Las hambrunas, la desecación y la pérdida de tierras, así como los embates tecnológicos de la modernización, con sus medios de transporte motorizados,
transformaron su antigua vida de comerciantes. Un
número importante de ellos depende en la actualidad
de la ayuda proporcionada por la ONU.
Muchos de estos grupos que recorrían grandes
distancias en sus labores de pastoreo y en la realización de sus actividades comerciales se dedican, ya sedentarios, a vender artesanías, cuidar unas pocas ovejas y camellos y a realizar tareas agrícolas.
El libro de Hawad no sólo consiste en un conjunto
de imágenes evocadas por las palabras. Presenta algo
más profundo: el ansia de libertad. El autor del prólogo, José Bernal, la sintetiza en una frase: “La cultura no pertenece al Estado, la cultura pertenece a los
pueblos y los pueblos no tienen límites... Cuando una
cultura se detiene en una frontera, muere”. Los poemas de Hawad nos dicen eso, preñados de nostalgia,
plenos de ansias de vivir sin aherrojamientos.
Hawad ha luchado por centrar la atención del
mundo sobre estos “hombres azules” del desierto,
víctimas de crueles persecuciones, sujetos a una colonización que intenta desarraigarlos y encajonarlos.

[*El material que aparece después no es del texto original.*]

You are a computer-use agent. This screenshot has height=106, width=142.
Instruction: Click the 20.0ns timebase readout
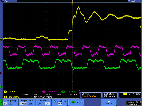tap(85, 94)
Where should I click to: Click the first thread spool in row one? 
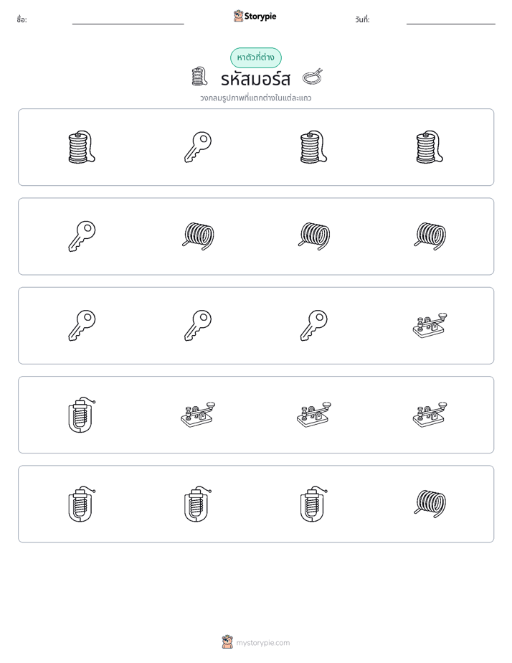(82, 147)
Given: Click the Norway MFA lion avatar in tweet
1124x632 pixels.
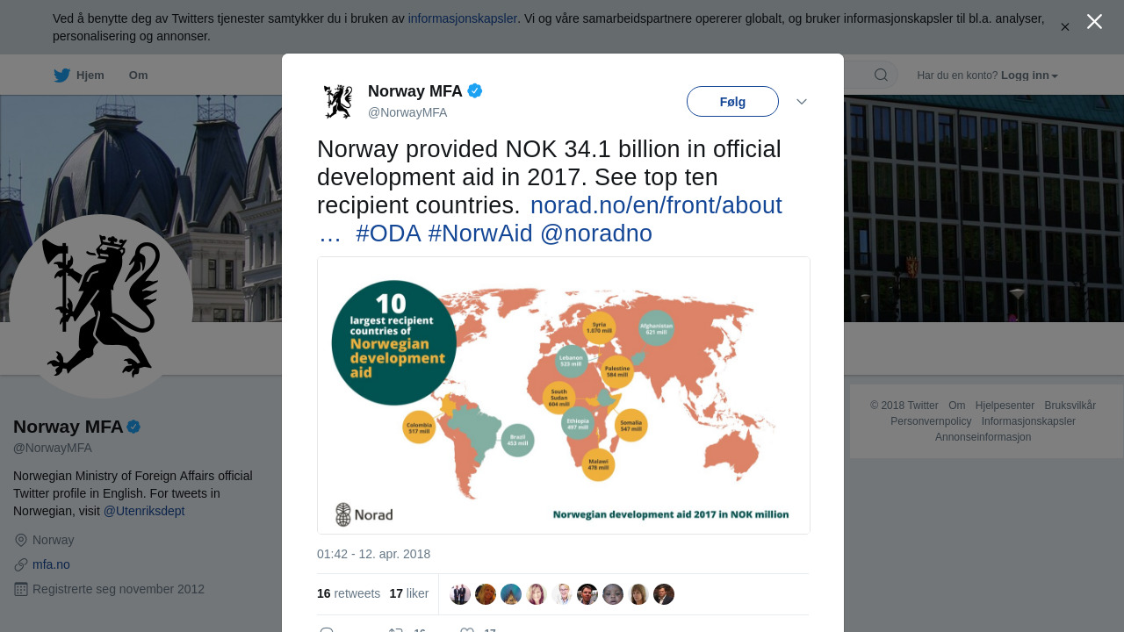Looking at the screenshot, I should pyautogui.click(x=338, y=102).
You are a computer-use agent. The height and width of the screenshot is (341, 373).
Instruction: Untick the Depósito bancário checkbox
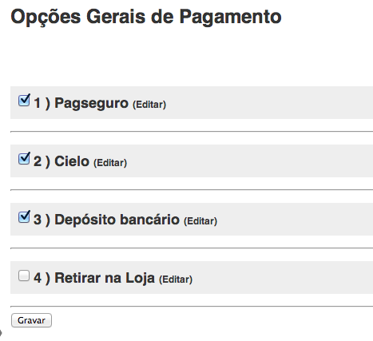pos(24,217)
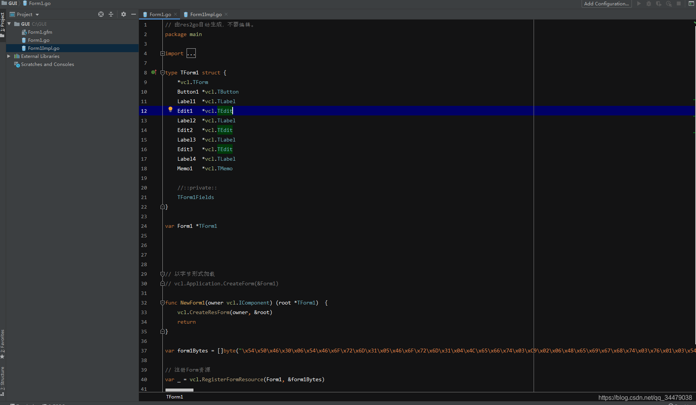Click the yellow lightbulb quick-fix icon
This screenshot has width=696, height=405.
(170, 110)

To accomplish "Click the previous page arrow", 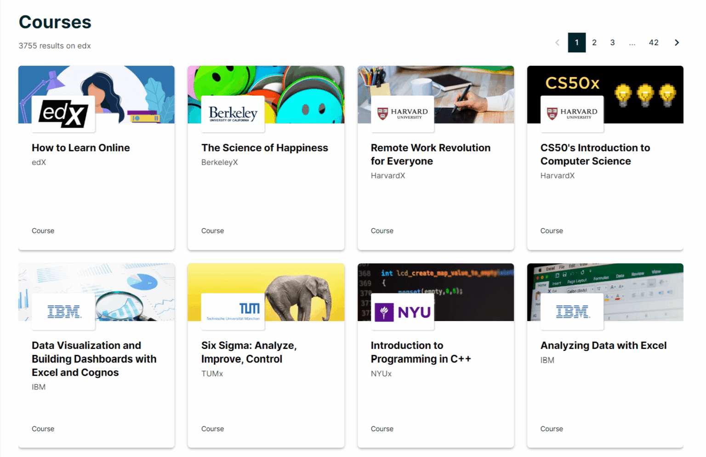I will pyautogui.click(x=557, y=42).
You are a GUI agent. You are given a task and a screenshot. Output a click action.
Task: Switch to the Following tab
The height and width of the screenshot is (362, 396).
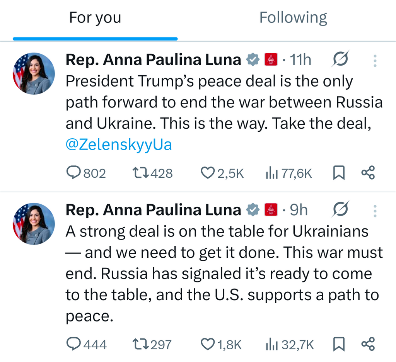(293, 18)
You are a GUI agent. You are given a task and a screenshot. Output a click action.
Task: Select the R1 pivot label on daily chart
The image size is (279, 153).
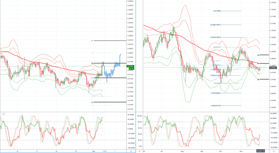(x=258, y=55)
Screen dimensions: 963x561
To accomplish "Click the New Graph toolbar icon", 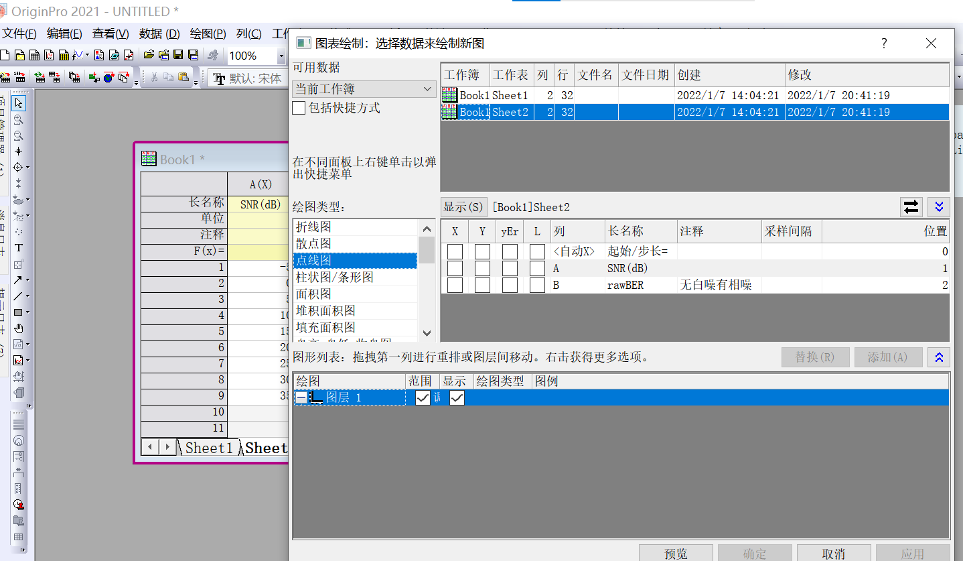I will click(49, 56).
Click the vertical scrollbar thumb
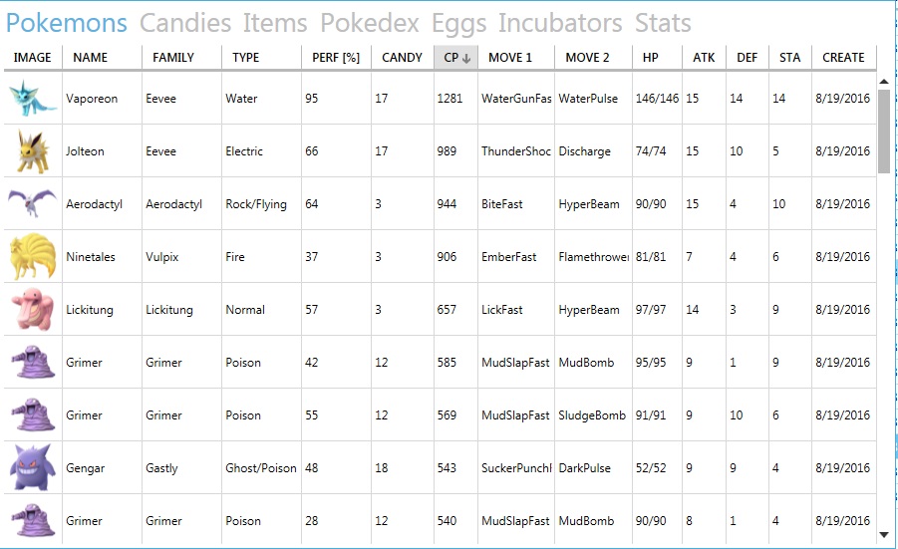This screenshot has width=898, height=549. pos(884,131)
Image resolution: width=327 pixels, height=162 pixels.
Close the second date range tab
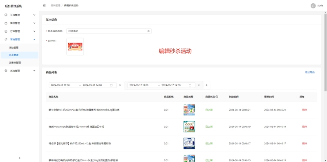[199, 85]
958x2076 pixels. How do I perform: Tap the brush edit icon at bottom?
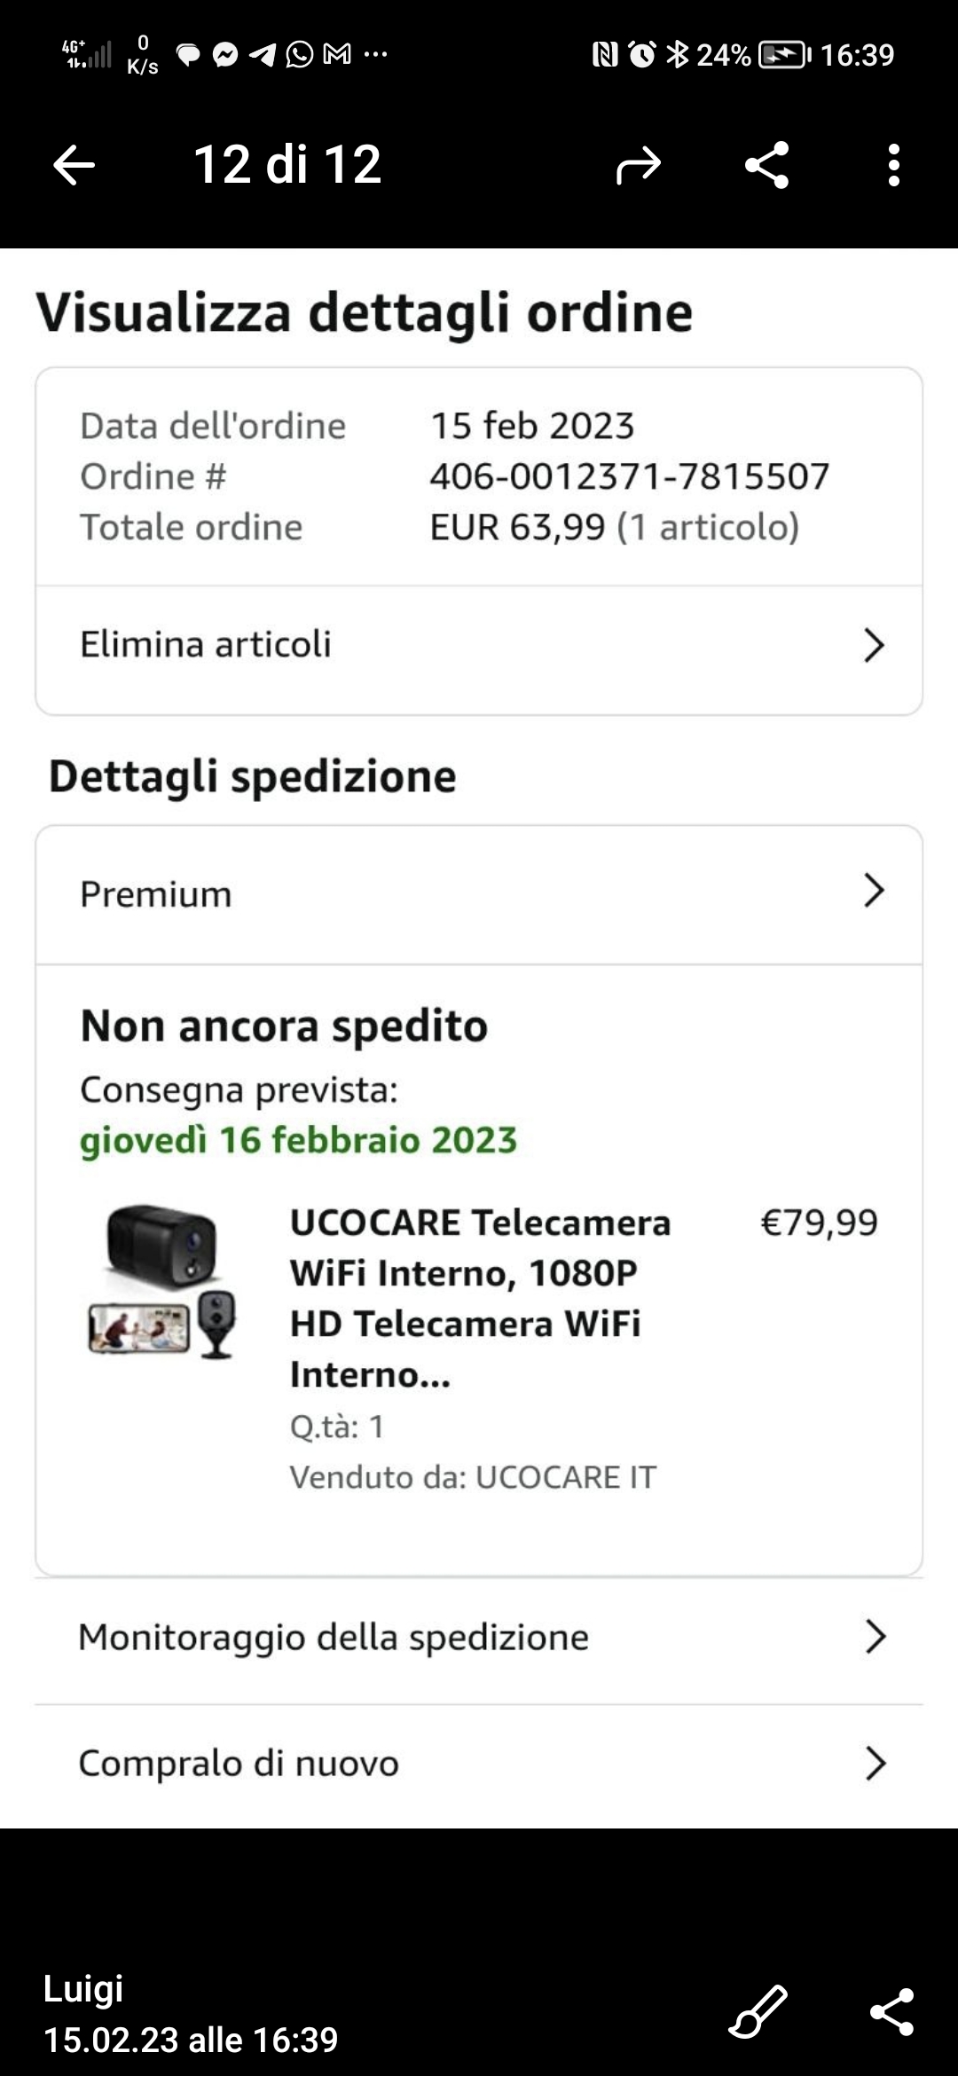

El libro Caravana de la sed, evoca entonces, a través del
lenguaje poético y el abundante uso de metáforas, antiguas tradiciones y preocupaciones actuales, con una
persistencia tenaz de formas de expresión, dichos y
refranes que podemos encontrar en el Corán o en la
antigua literatura oral.
Antropóloga como soy, dedicada al estudio de los fenómenos del trance, no puedo dejar de mencionar
el empleo, por los tuareg, de ese tipo de prácticas,
realizadas con el propósito de alcanzar estados de
conciencia especial utilizados desde los albores de la
humanidad para lograr comunicación con lo sagrado
y para desprenderse de angustias y temores cotidianos. El trance es un medio en muchas religiones, sobre
todo de los pueblos dominados, para evadir presiones
e imposiciones del dominador. En trance se cura, se
adivina y se recrean esperanzas míticas.